Given the long history of the material injury standard and the numerous determinations made over the years using the standard in antidumping and countervailing duty investigations, one might expect that the nature of the material injury standard and the threshold for establishing material injury had been definitively established long ago. Recent developments, however, make clear that the injury standard remains a matter of contention and that unresolved questions persist.

Recent legislative amendments to the injury portion of the statute that were enacted in June 2015 as part of the legislative package of trade related bills that included Trade Promotion Authority have been reported as changing the injury standard. More accurately, the amendments provide guidance to the International Trade Commission (Commission) with respect to particular aspects of the injury analysis. The actual statutory definition of material injury was unchanged and remains "harm which is not inconsequential, immaterial, or unimportant." 19 U.S.C. 1677(7)(A). On its face, this appears to be a low standard, but the Commission has made negative determinations where domestic industry profitability improved as unfair imports increased. This can happen during upturns in a business cycle or when the economy improves subsequent to a recession.

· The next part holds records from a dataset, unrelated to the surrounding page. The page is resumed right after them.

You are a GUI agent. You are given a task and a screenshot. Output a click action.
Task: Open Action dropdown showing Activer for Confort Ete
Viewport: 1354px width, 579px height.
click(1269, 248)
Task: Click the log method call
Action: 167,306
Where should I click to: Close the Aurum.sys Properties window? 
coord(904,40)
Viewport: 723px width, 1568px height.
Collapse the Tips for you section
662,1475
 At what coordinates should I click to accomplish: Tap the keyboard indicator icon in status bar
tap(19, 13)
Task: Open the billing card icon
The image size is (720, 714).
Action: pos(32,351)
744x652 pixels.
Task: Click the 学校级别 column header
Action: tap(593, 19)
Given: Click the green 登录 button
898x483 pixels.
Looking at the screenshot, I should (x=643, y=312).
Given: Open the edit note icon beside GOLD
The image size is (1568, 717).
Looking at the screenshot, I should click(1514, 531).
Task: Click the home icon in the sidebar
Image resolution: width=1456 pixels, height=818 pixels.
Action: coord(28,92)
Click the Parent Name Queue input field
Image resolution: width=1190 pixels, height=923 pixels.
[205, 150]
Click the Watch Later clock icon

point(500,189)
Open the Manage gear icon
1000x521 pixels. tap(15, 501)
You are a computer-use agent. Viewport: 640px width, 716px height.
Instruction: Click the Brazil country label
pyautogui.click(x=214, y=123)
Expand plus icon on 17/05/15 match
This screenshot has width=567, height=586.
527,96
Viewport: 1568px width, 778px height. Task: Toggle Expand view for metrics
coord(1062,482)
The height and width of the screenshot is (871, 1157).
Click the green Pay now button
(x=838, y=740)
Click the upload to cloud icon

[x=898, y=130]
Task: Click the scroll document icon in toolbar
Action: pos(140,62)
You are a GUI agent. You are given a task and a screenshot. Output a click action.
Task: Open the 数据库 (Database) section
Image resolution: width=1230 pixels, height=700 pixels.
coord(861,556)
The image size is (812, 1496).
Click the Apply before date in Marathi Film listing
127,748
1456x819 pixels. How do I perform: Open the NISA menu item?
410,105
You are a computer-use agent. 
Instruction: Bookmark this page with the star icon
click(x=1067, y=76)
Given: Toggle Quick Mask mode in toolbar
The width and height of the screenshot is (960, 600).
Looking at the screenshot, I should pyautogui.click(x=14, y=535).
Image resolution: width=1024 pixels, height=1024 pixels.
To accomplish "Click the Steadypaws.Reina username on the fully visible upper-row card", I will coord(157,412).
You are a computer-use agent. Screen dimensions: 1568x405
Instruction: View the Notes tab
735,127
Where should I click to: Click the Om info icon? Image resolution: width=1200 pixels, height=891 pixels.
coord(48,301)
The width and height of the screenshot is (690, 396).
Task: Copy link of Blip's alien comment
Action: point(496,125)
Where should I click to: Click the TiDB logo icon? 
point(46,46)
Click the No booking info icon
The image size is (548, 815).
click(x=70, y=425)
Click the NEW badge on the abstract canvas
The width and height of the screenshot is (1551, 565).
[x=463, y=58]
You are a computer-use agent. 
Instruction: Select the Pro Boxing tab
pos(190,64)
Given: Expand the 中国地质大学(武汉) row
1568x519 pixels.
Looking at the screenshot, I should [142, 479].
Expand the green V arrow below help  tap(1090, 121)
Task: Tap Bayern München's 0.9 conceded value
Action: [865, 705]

One key statutory change seeks to address such scenarios by stating that merely because the industry is profitable or profitability is improving does not mean that subject imports are not causing material injury. Rather, injury to the domestic industry may be masked by improvements to profitability resulting from price increases made possible by increased demand and improving economic conditions. The new provision may have been a factor in a recent 3-3 affirmative determination in an antidumping investigation regarding passenger tires.

Similarly, in a change particularly relevant to the current steel trade cases—covering corrosion resistant, cold-rolled, and hot-rolled steel—the statutory provision regarding "captive production" by the domestic industry was revised in a manner that requires the Commission to focus on merchant market competition and to address situations where significant production for captive production of downstream products might mask the significance of the volume of subject imports by understating the market share of those imports.

In addition, the U.S. Court of Appeals for the Federal Circuit recently considered the appropriate methodological approach for applying the injury standard. Parties opposing relief from unfair imports of multi-layered flooring lost their appeal of the Commission's affirmative injury determination. See Swiff-Train v. United States, Ct. No. 15-1814 (July 13, 2015). Plaintiffs contended that an affirmative injury determination required a finding that "but for" the subject imports the domestic industry would not have experienced the observed material injury. The Federal Circuit found that the statute did not generally require such an analysis and that the Commission has significant methodological discretion in determining whether the material injury observed was "by reason of" the subject imports. See 19 U.S.C. 1673. Nevertheless, the Federal Circuit left open the possibility that a "but for" approach to causation might be required if the merchandise at issue is a commodity product. As a result, arguments over the nature of the product and whether it might be characterized as sufficiently commodity-like to require a stricter approach to causation analysis are likely in the future.